Beim Betreten der Einrichtung hinterlässt der erste Einblick in der Regel einen bleibenden Eindruck!
Ein schön gestalteter Eingangsbereich lädt zum Verweilen ein, macht neugierig, schafft Vertrauen. Installieren Sie hier eine schöne Pflanze, eine kleine Sitzgelegenheit, ein schönes Wand-Tatoo oder ein großes Bild mit Bezug zur Einrichtung.
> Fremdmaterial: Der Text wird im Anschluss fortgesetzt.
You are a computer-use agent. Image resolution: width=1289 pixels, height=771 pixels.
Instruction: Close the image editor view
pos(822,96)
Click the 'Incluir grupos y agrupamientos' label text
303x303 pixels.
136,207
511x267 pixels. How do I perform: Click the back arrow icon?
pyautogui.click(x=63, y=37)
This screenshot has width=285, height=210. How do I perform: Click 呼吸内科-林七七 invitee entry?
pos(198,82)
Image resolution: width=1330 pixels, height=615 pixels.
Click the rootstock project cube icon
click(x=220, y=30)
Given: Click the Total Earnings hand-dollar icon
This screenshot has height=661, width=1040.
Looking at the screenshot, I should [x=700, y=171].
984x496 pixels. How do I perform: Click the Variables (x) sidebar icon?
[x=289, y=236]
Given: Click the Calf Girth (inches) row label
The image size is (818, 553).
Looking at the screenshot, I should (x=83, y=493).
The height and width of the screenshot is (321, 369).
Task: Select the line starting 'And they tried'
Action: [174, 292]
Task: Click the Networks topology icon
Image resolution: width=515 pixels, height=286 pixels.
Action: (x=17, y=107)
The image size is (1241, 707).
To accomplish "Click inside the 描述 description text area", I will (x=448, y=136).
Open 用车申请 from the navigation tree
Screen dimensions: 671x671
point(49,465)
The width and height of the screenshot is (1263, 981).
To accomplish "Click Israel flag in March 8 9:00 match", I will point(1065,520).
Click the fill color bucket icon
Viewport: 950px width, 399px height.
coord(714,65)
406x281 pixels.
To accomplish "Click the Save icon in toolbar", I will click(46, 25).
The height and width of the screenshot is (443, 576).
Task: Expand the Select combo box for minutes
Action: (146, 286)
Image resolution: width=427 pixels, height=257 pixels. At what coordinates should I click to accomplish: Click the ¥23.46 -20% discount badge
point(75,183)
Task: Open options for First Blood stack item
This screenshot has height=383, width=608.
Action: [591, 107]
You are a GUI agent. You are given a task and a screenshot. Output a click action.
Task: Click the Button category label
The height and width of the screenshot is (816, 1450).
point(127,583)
Vermeiden Sie auf jeden Fall zugehängte Infowände, überquellende Garderoben oder Elternfächer und nutzen Sie den Flur nicht als Abstellraum für all das, was momentan nicht benötigt wird! Dies wirkt wenig einladend und verbreitet stattdessen Unruhe und Unwohlsein.
Das Büro - die Chefposition!
Im Business Feng Shui kommt dem Chef eine besondere Bedeutung zu. In einer Kita ist die Leitung in der Chefposition. Das Büro - hier vor allem die Position des Schreibtischs - ist daher von besonderer Bedeutung. Der Schreibtisch sollte möglichst schräg gegenüber dem Eingang des Büros stehen und mit dem nötigen Abstand eine Wand im Rücken bieten. Von diesem Platz aus hat man die beste Übersicht und sieht Gefahren rechtzeitig auf sich zukommen. Man fühlt sich sicher, hat alles unter Kontrolle und den nötigen freien Blick auf das, was kommen mag. Steht der Schreibtisch dagegen an der Wand, blockiert dies die Sicht und das Denken, denn die Wand wirkt wie ein Brett vor dem Kopf. Der Schreibtisch sollte immer aufgeräumt sein. Alles was nicht benötigt wird stört den Energiefluss, lenkt ab und baut unter Umständen Druck auf.
Fazit
Wie bereits anfangs erwähnt, ist Feng Shui eine sehr kompakte und komplexe Lehre. Die hier aufgeführten Gestaltungsvorschläge zeigen nur einen kleinen Bruchteil der Möglichkeiten, die diese bietet.
Die Wirkung, die bereits durch kleine, achtsame Veränderungen eintritt, werden Sie schnell wahrnehmen. Bereits eine große Topfpflanze im Eingangsbereich, ein kleiner Blumenstrauß auf dem Schreibtisch oder ein schöner Spruch als Wandtatoo zur Begrüßung führen zu positiven Veränderungen, die sich auf die Kinder, das Personal und die Eltern auswirken. Probieren Sie es einfach aus!
Sollte es trotz aller Bemühungen keine positiven Veränderungen geben, rate ich Ihnen, einen Feng Shui-Spezialisten hinzuzuziehen. Entsprechend ausgebildete Berater finden Sie über den Berufsverband (www.fengshui-verband.eu/beratersuche.php).